Listen to the podcast episode here.

Roger’s comments to Julian Baggini:

Thanks for interviewing Richard Swinburne regarding his dualist beliefs of the nature of persons. To lay my cards on the table, I too am one of those completely puzzling Christian theists (and yet perfectly rational I believe). I don’t necessarily agree with Swinburne’s dualism, myself currently being in a state of flux regarding this issue, but favouring some type of emergentism at the moment.
 
I do believe Swinburne did correctly pull you up on a couple of your presuppositions and biases, commonly associated with what I like to call “Modernist chauvanism”, characteristic of many secular scientists and philsophers:
 
1. Failure to recognise our cognitive limitations and the possibility of boundaries to our knowledge capabilities, that may not improve with the passage of time. This concept is well highlighted by people like Prof Russell Stannard and refutes the concept that just because something cannot be explained or accounted for on current knowledge, then the concept must not exist. Note, however, that this is not the same as a “God of the Gaps” claim. This is a common argument against substance dualism – that we can’t possibly understand how an immaterial mind could act on and influence a material body, so dualism must be wrong.
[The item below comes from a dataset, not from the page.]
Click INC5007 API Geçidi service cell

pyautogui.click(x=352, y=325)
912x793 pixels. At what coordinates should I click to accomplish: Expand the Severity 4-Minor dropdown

Many philosophers of mind in the dualist camp rightly charge this argument as being overused and over-hyped as a knock-down argument against dualism.
 
2. I was particularly pleased to hear Swinburne pull you up on your asymmetrical application of “motivated belief” – the implication that dualists desperately want to believe in substance dualism because of a prior committment to a particular interpretation of Christian theism. Swinburne was completely correct in reminding you that motivated belief biases obviously occur just as much in non-theists, and could just as easily be used to argue that secularists would be motivated to reject out of hand data that supported dualism, purely and solely for the reason that it might imply the existence of God. Swinburne is correct in reminding you that no one is free of motivated belief bias, including secular physicalists.
 
The good news is that Christian theism does not automatically limit one to substance dualism. In fact, recent theological reflection in the context of contemporary cognitive sciences has shown that Christian theism may well be entirely compatible with forms of emergentism a la william Hasker and even non-reductive physicalism, a la Nancy Murphy. I do hope in your upcoming book you are gracious enough to grant a broad view on the compatibility of Christian theism with other models of the person other than Cartesian dualism.